**Instructions for the task**
The listing below begins with the first line you should copy; stop after the line containing "Teknolojik Ürünler (811, 1780)", and drop every picture.

*** Given data Section Begins ***

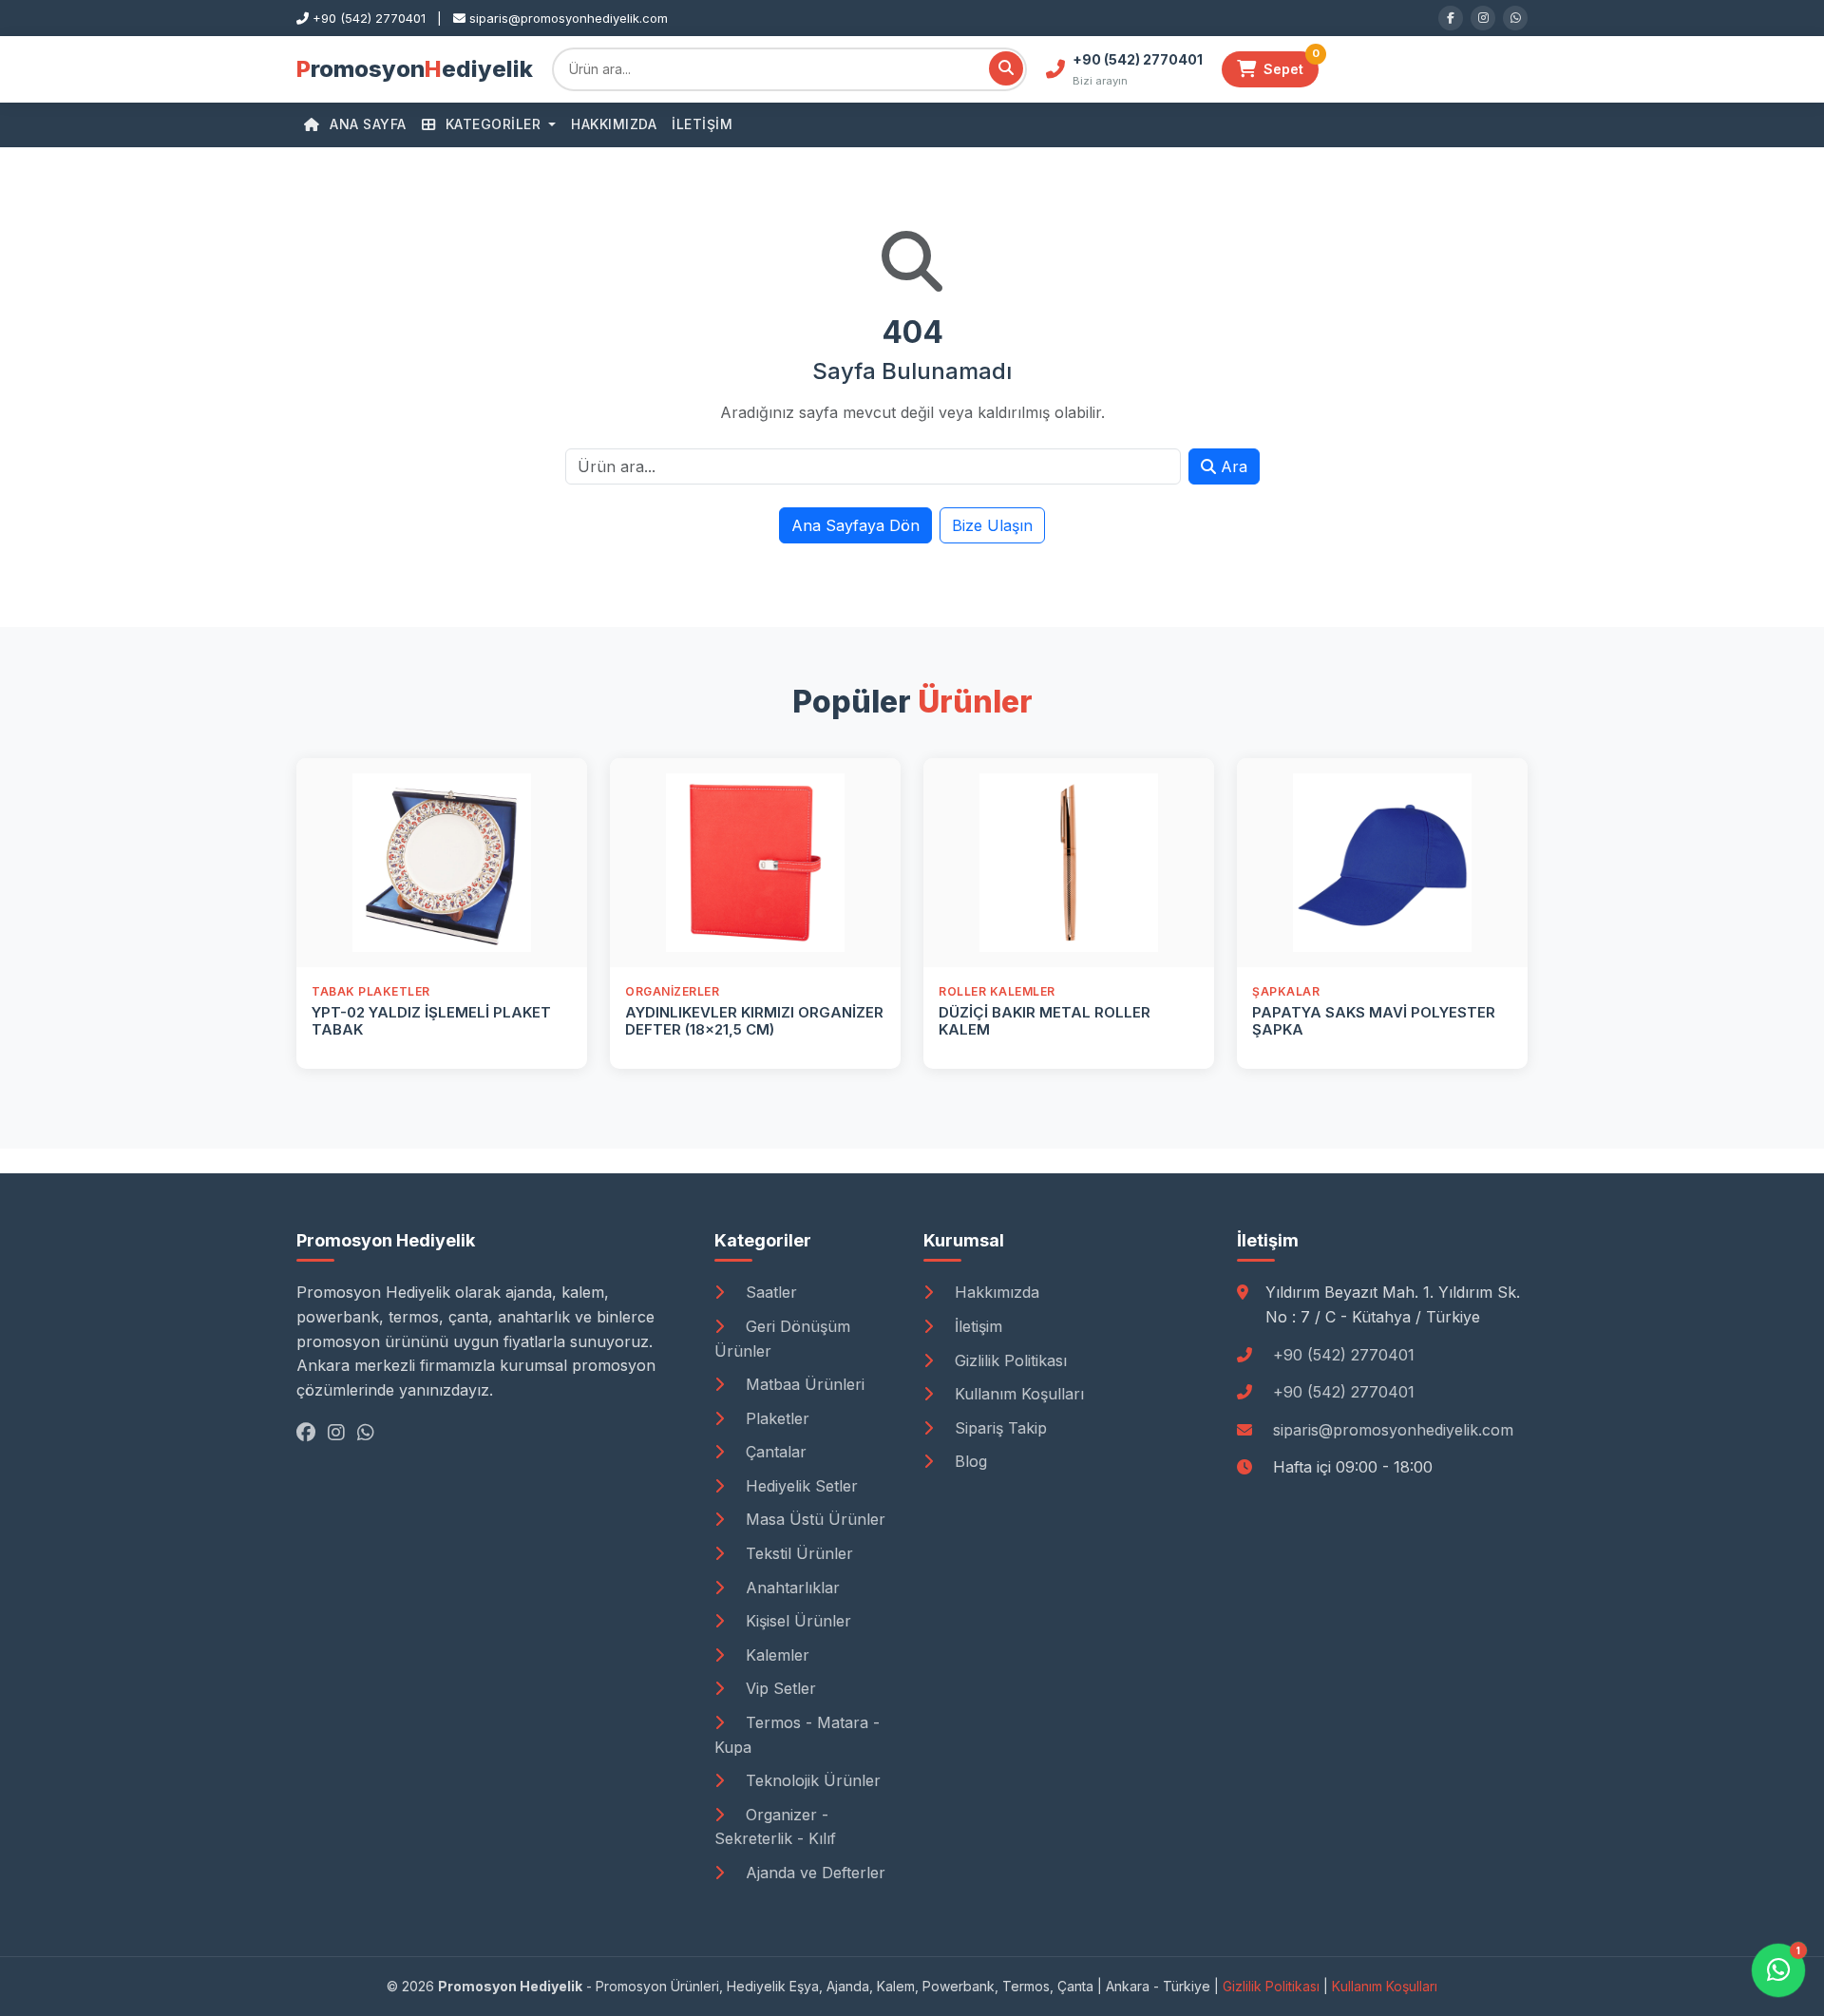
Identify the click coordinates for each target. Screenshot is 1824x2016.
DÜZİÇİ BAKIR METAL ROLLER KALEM (1044, 1020)
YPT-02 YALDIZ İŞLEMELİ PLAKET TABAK (431, 1020)
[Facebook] (1450, 18)
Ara (1231, 466)
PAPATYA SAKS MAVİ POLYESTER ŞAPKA (1373, 1020)
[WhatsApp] (1515, 18)
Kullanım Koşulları (1017, 1393)
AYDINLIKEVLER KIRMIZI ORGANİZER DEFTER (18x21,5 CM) (754, 1020)
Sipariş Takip (998, 1427)
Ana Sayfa (366, 124)
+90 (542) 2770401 (1344, 1354)
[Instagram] (1483, 18)
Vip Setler (778, 1688)
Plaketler (775, 1418)
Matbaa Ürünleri (802, 1384)
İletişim (702, 124)
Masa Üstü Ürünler (813, 1519)
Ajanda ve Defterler (813, 1872)
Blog (968, 1461)
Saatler (769, 1292)
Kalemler (775, 1654)
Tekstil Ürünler (797, 1553)
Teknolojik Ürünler (811, 1780)
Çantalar (774, 1451)
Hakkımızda (613, 124)
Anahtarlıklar (790, 1587)
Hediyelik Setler (799, 1485)
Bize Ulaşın (992, 525)
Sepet (1291, 64)
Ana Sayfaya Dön (855, 525)
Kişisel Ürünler (796, 1620)
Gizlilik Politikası (1008, 1360)
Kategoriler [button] (493, 124)
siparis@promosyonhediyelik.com (1393, 1429)
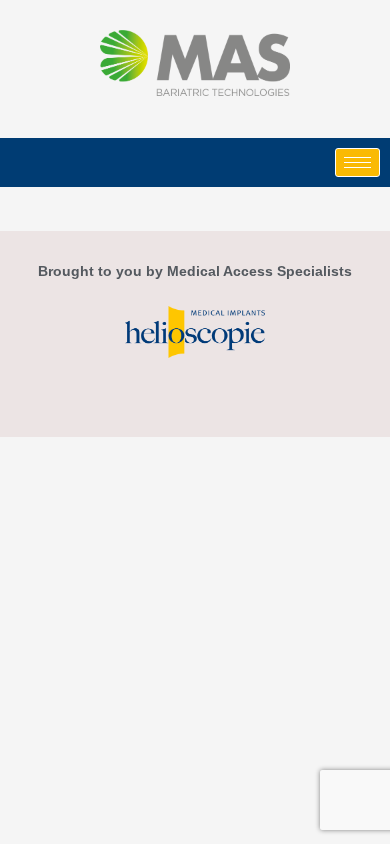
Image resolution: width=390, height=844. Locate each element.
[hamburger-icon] (357, 162)
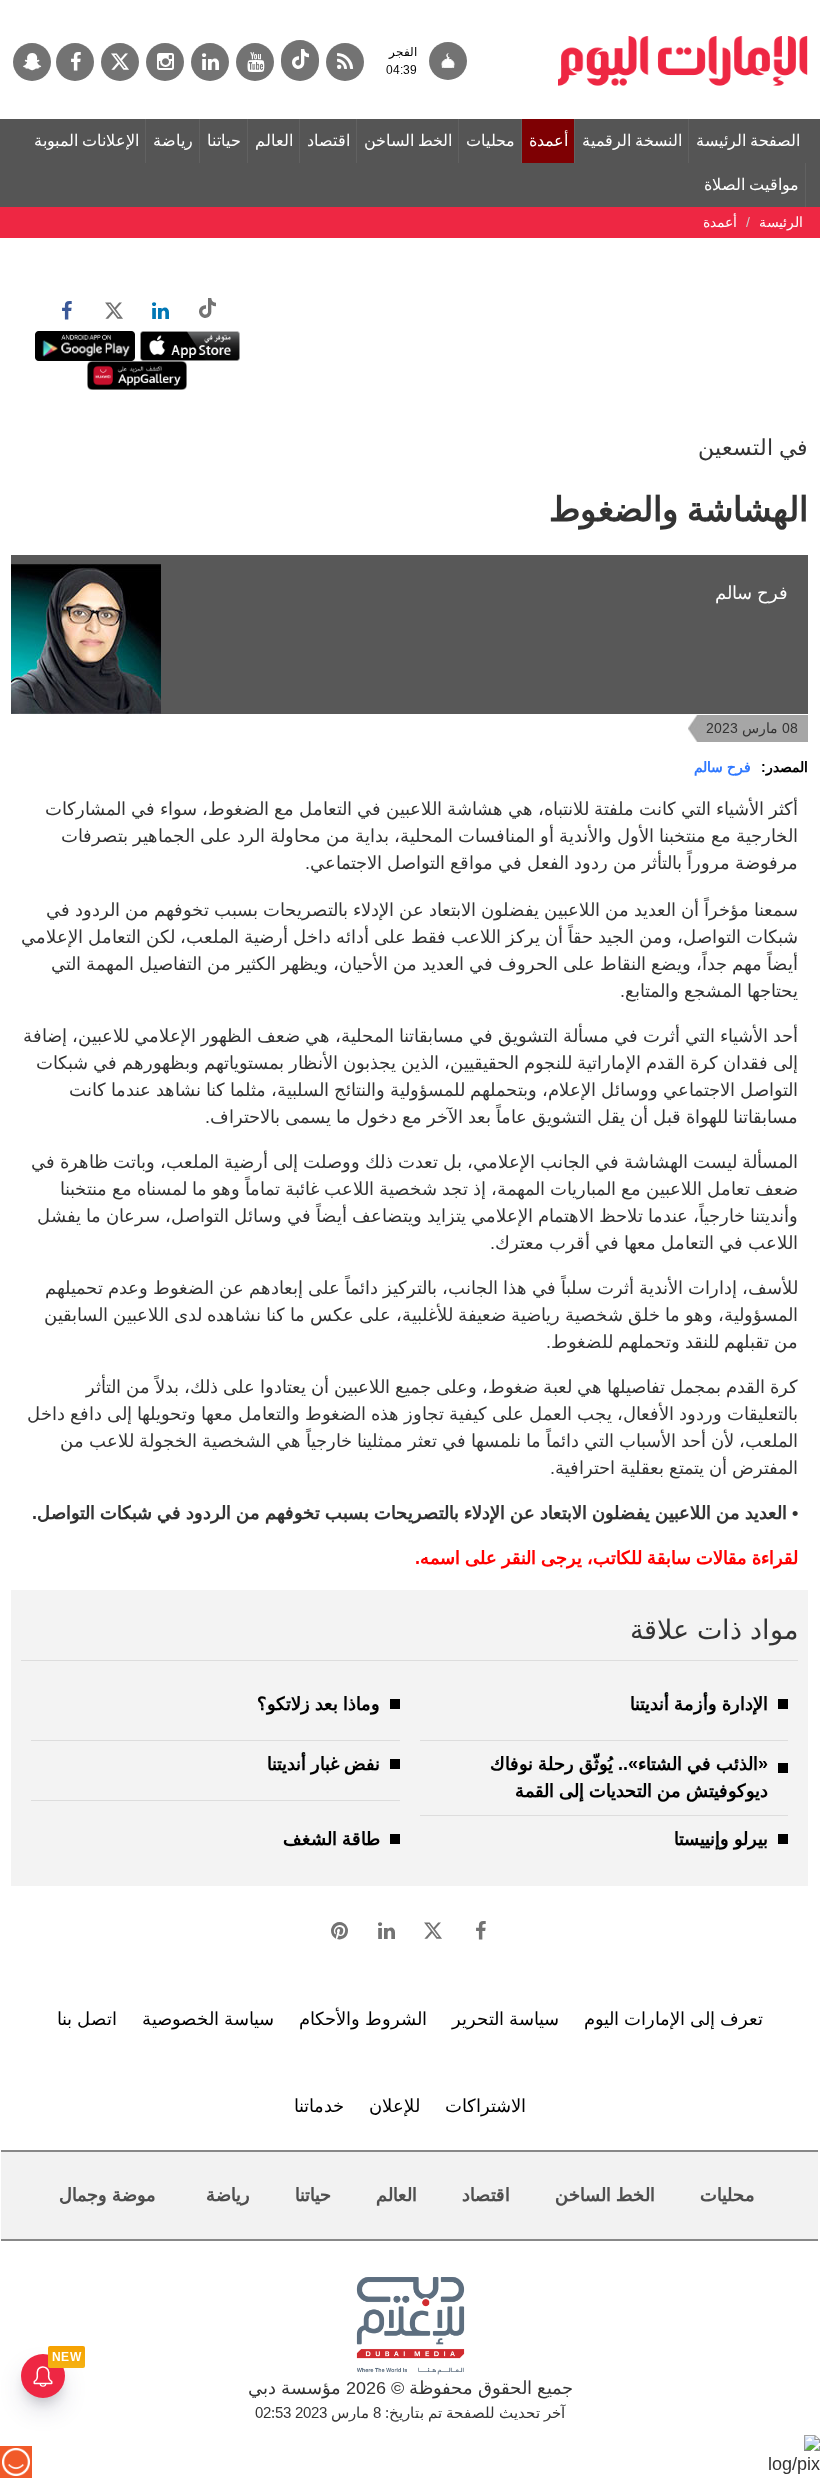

*** Given data Section Ends ***

**Written answer**
Identify the click coordinates for each target. Screenshot is 1824x2016.
DÜZİÇİ BAKIR METAL ROLLER KALEM (1044, 1020)
YPT-02 YALDIZ İŞLEMELİ PLAKET TABAK (431, 1020)
[Facebook] (1450, 18)
Ara (1231, 466)
PAPATYA SAKS MAVİ POLYESTER ŞAPKA (1373, 1020)
[WhatsApp] (1515, 18)
Kullanım Koşulları (1017, 1393)
AYDINLIKEVLER KIRMIZI ORGANİZER DEFTER (18x21,5 CM) (754, 1020)
Sipariş Takip (998, 1427)
Ana Sayfa (366, 124)
+90 (542) 2770401 (1344, 1354)
[Instagram] (1483, 18)
Vip Setler (778, 1688)
Plaketler (775, 1418)
Matbaa Ürünleri (802, 1384)
İletişim (702, 124)
Masa Üstü Ürünler (813, 1519)
Ajanda ve Defterler (813, 1872)
Blog (968, 1461)
Saatler (769, 1292)
Kalemler (775, 1654)
Tekstil Ürünler (797, 1553)
Teknolojik Ürünler (811, 1780)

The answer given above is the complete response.